The kid was sitting in the opposite corner of the cellar, his outline barely visible: spikes of unwashed ha
ir, knees pulled to chest, arms drooping over knees and jiggling in the throes of either boredom or madness. His whisper was almost inaudible, yet to the man it was gravel on steel every time the kid asked, “Can we go up yet?”
“We can’t go up,” the man whispered. “Listen. There’s still a couple up there.”
“Just a couple.”
He knew the kid’s eyes were on his shotgun, and he brought it flush with his leg, the one that was lying flat with a pink bandage above the knee. He told the kid, “Don’t know how far off the others are. Might be miles, might be blocks. Can’t risk shooting.”
“They probably ain’t gonna come back.”
The man’s eyes narrowed. It was no good glaring in the dark, but he hoped his tone would get the point across. “Do you know how I’ve lasted this long? It wasn’t by the grace of probably.”
“You know how I lasted?” the kid shot back. Jesus, his balls might not have dropped yet but he was feeling them. The man almost laughed, stifled himself.
“Kid, you’ve lasted because older folks are willing to get killed for the sake of a little boy.

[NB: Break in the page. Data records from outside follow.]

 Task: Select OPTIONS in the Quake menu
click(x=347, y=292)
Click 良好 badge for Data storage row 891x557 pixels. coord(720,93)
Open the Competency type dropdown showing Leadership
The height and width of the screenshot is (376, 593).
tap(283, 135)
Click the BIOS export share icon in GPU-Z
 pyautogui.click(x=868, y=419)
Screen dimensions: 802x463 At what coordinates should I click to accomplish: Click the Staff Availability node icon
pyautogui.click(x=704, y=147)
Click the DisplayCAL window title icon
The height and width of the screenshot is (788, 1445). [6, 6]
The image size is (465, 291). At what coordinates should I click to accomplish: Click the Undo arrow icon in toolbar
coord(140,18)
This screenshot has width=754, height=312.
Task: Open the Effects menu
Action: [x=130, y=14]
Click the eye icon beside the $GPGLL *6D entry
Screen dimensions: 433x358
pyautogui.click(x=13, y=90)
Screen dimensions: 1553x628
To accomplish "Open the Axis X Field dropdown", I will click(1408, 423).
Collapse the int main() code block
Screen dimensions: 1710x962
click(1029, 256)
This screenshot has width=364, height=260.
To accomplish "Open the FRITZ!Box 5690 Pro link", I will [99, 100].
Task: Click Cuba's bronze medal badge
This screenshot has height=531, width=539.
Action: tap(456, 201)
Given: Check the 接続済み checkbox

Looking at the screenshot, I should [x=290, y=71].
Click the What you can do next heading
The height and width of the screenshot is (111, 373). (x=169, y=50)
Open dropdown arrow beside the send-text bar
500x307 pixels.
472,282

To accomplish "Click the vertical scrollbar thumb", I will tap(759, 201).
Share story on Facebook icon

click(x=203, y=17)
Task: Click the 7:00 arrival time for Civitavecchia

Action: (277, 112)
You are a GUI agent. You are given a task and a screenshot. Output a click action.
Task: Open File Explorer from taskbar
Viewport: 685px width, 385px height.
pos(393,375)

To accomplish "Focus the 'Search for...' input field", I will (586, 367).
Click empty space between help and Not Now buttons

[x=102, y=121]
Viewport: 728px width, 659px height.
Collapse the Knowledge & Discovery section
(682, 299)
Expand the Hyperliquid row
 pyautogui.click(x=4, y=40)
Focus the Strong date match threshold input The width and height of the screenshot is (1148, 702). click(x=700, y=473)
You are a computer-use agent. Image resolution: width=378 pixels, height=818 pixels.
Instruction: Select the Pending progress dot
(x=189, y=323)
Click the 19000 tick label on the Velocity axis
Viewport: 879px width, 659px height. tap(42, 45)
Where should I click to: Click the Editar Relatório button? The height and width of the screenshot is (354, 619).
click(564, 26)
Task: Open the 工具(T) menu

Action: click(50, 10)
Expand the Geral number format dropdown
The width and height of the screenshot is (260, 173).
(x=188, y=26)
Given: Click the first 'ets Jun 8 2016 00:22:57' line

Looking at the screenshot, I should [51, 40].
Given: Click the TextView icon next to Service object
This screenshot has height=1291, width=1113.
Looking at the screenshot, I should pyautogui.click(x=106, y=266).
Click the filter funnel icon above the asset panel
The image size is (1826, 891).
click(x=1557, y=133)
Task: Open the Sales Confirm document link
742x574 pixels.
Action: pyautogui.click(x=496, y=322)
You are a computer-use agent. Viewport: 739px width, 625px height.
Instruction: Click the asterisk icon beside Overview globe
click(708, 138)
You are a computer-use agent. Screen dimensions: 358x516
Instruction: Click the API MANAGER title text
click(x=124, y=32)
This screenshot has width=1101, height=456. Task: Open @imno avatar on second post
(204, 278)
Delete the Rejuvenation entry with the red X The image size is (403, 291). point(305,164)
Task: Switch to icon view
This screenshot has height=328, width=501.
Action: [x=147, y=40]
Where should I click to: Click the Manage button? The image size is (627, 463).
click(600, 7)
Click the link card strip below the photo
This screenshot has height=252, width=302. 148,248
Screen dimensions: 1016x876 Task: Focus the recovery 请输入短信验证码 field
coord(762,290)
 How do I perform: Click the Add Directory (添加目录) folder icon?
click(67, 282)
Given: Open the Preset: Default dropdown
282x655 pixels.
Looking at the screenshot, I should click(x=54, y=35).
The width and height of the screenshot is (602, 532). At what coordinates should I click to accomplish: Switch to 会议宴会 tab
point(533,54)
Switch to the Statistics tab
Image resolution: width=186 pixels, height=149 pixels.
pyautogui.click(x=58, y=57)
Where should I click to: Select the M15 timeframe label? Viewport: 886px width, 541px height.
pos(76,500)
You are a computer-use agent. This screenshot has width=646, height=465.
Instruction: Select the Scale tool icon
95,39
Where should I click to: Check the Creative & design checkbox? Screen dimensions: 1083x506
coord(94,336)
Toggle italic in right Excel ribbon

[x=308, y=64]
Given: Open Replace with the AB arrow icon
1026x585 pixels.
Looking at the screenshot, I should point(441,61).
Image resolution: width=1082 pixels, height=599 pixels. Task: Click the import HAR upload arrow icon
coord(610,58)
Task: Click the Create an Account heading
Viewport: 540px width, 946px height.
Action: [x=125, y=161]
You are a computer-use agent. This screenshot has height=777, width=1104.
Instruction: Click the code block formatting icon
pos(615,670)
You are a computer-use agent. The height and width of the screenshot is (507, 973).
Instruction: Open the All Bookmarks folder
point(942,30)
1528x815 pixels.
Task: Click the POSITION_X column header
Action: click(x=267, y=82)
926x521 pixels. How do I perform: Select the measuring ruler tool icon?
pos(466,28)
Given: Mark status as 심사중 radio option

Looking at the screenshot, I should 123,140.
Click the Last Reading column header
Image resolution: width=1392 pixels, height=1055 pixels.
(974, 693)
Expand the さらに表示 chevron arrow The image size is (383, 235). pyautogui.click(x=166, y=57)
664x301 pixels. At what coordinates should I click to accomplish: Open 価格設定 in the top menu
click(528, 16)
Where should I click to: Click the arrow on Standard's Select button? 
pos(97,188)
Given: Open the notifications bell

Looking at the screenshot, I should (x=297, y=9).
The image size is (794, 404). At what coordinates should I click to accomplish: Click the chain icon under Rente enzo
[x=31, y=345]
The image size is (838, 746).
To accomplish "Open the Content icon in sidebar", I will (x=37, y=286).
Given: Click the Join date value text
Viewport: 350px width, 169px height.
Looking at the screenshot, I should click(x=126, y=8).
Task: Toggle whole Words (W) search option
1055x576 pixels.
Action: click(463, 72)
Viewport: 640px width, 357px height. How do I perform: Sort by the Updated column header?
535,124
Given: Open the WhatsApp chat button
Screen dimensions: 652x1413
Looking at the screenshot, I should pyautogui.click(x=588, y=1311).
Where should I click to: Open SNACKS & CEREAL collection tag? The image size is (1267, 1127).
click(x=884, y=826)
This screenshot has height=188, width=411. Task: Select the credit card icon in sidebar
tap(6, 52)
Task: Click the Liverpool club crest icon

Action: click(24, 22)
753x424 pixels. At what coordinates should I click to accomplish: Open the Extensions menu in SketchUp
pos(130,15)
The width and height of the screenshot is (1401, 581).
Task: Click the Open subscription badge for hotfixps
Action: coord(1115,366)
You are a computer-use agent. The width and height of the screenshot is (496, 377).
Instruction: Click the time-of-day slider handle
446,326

They think there’s a future in you. Folks about as bright as this room.”
The kid shifted, mumbled under his breath. The man felt bad and let out a sigh.
They’d been in the cellar about three days. Had managed to make it on a can of lukewarm tomato soup, but that can was good for half a piss now and the ache in the man’s leg had reached the bone. But, but but, they couldn’t go up yet. Even if experience suggested most of the things were three towns away by now, Saint Probably was about as reliable as a wet match.
It was a two-story house with a screened-in porch and a cellar accessible only by trapdoor. Might be a good place to stay put once the coast was clear, provided there were any supplies left in this ghost town. The man usually hunted his food and sheltered himself within the wilderness but he hadn’t been able to shake this suburban sprawl in weeks. The kid, meanwhile, had apparently never seen two trees side by side. But he’d been hacking it on his own for God knew how long. Hadn’t been accompanied by a kindly stranger (or a hungry one who acted kindly) in months, he said. Had only seen the lurking beasts.